Primary Investigator: Kate Miller
Advisor: Dr. Janet Johnson
For decades, the Clean Water Act has been the foundation for the comprehensive protection of our nation’s waterways. Unfortunately, in the last ten years, two Supreme Court cases have undermined the ability of the EPA and the Army Corps of Engineers to protect intermittent and ephemeral streams, as well as so-called “isolated” wetlands, all of which make up a significant and vital portion of the country’s hydrologic profile. This report examines the legal background of the cases and then utilizes GIS technology to demonstrate the potential ramifications for the waters in the State of Delaware, including both the physical and social consequences of a loss of federal protection. Mapping and measuring of intermittent and ephemeral streams by watershed indicates that roughly 21% of total stream miles in Delaware would lose protections.

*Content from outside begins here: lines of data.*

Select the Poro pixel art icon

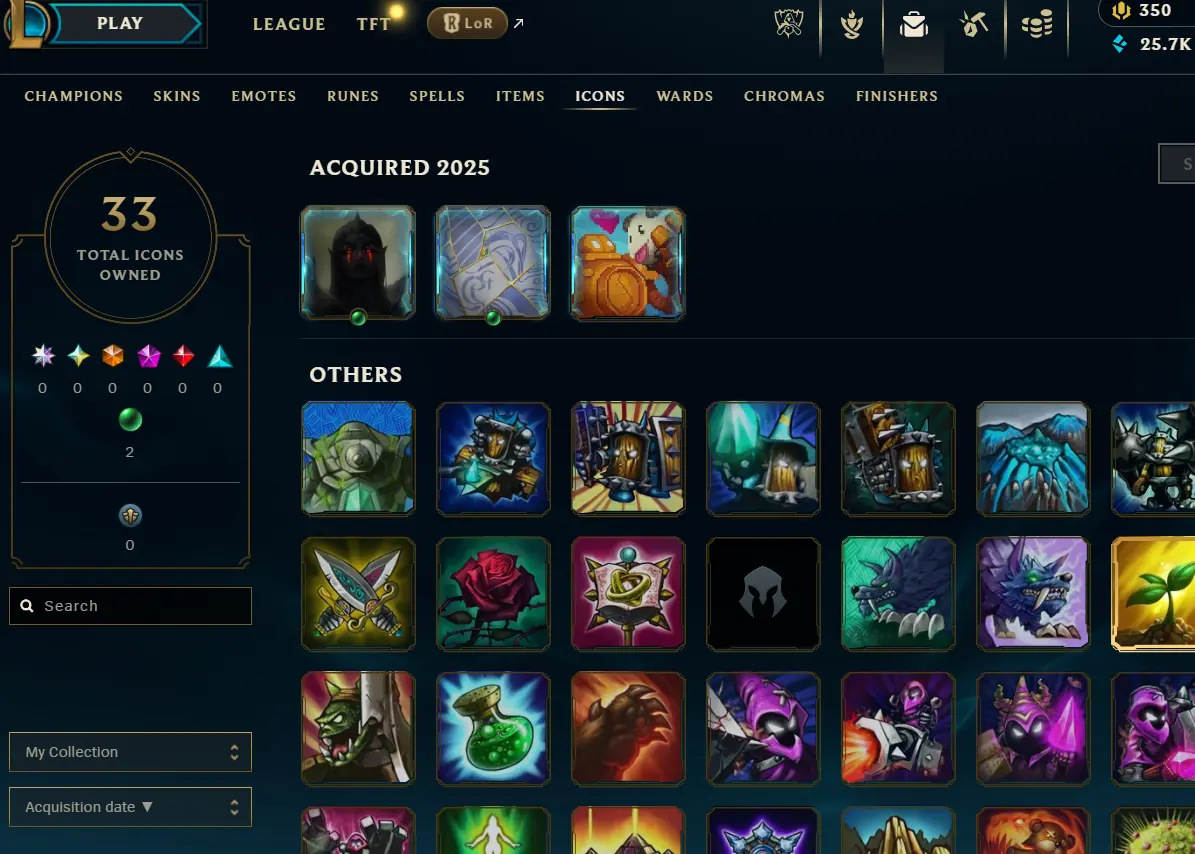click(x=628, y=263)
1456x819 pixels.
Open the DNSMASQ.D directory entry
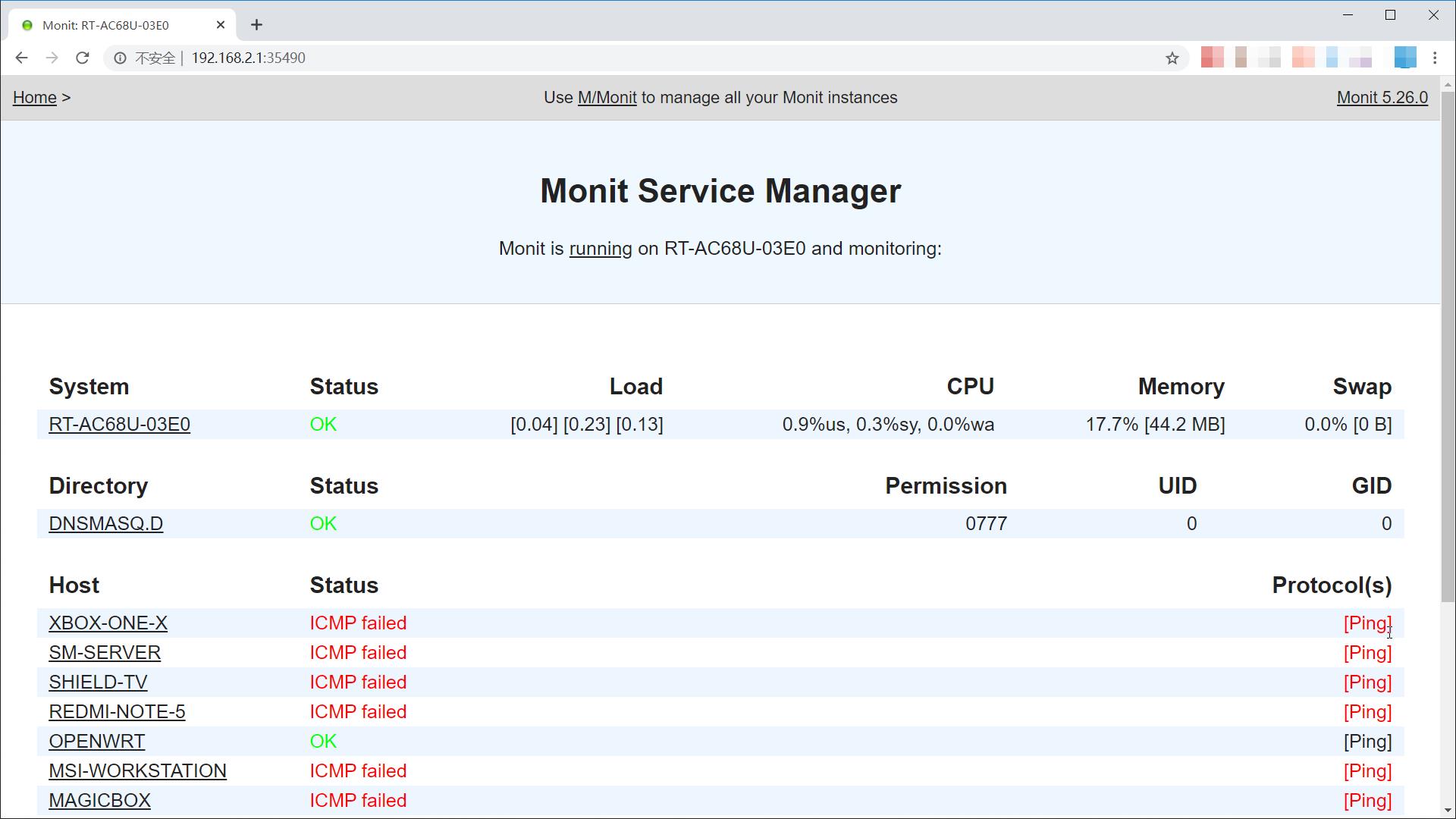coord(105,524)
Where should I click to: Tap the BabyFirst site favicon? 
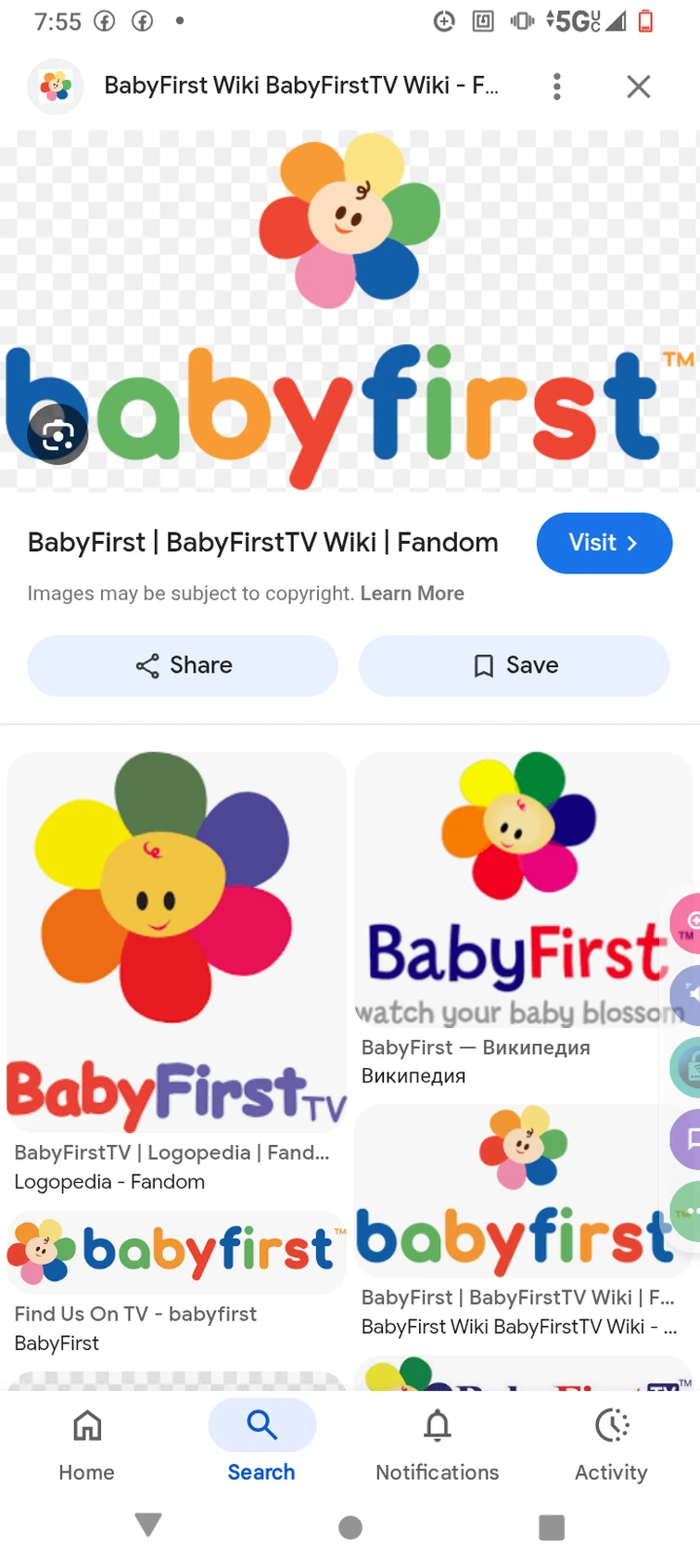(56, 86)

Four separate methods created to define the term “isolated” allowed for the identification (by watershed) of the State’s freshwater wetlands vulnerable to a loss of protection. The mapping of these definitions shows that between 32-49% of Delaware’s freshwater wetlands could be outside the realm of federal Clean Water Act jurisdiction.
Impact of Redefining Navigable Waters Under the Clean Water Act (2011)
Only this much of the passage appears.